The traditional American dream was to accumulate enough money to live off the income from it indefinitely, never touching principal, and then exposing the principal to destructive estate taxes after you finally die. Unless you are unusually wealthy, there isn't much left for the next generation after estate and inheritance taxes and expenses. It's a little inefficient to accumulate more than you actually need, but the government gravitates toward the least painful methods of collecting taxes. By confiscating this safety surplus, however, it declares that "Every ship (generation) must sail on its own bottom." And therefore it must acknowledge responsibility for what inheritances ordinarily pay for, like charity and good works. But there remains a quirk to this.
If Ben Franklin's partners had arranged to invest the money until he needed it, they could at least have afforded to finance two or three extra years. After inflation and expenses have eaten away at your retirement income, your principal may not generate enough income to last forever, but it is still big enough to pay for several years of retirement, which may in fact be longer than you are destined to live. Remember two things: 1) a principal sum, big enough to support you indefinitely, must be roughly eighteen times your yearly expenses. If it is only big enough to support you for fifteen years, it will seem too small until you realize you are probably actually going to live, say, five years. And 2) as far as leaving an inheritance to your children is concerned, there is a realistic probability that the government will consume most of the estate before it ever gets to the kids. These fundamental truths are presently obscured by the Federal Reserve artificially forcing interest rates to less than 1%. But if you can just hold out for a few years, it seems entirely likely that interest rates will return to 6% (meaning your principal will once again produce eighteen equal installments). But such a return of interest rates to normal levels will force government to pay a comparable amount as interest on its bond debts (meaning it will get hungrier to escalate your estate taxes.) This isn't nearly as satisfactory a solution to the life expectancy quandary as retiring five years later than you once expected to, but you can't say we didn't warn you.
And as for what happened to Ben Franklin, you can read his will. He died a very rich man as a result of shrewd investments, later in his life. Ben left eight or nine houses, several thousand acres in several states, a gold-handled cane, and a portrait of the King of France surrounded by hundreds of diamonds. But it would not seem wise for the rest of us to count on accumulating that much new wealth, after attaining the age of sixty.

———

◆ Directions
#1 According to the excerpt about retirement savings, roughly how many times your yearly expenses must a principal sum be to support you indefinitely?
#2 Output the part of the excerpt about retirement savings that opens with the words containing "And as for what" and closes with "age of sixty.".
The listing that comes next is taken from a separate source.

◆ Given data

———

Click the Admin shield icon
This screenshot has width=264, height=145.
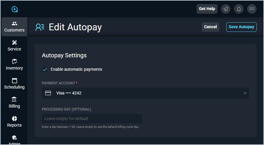15,138
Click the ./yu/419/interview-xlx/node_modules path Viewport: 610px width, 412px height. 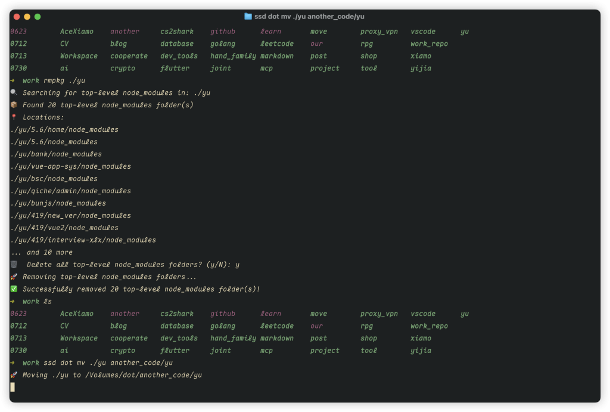point(83,240)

———

◆ Answers in order
#1 Roughly eighteen times your yearly expenses.

#2
And as for what happened to Ben Franklin, you can read his will. He died a very rich man as a result of shrewd investments, later in his life. Ben left eight or nine houses, several thousand acres in several states, a gold-handled cane, and a portrait of the King of France surrounded by hundreds of diamonds. But it would not seem wise for the rest of us to count on accumulating that much new wealth, after attaining the age of sixty.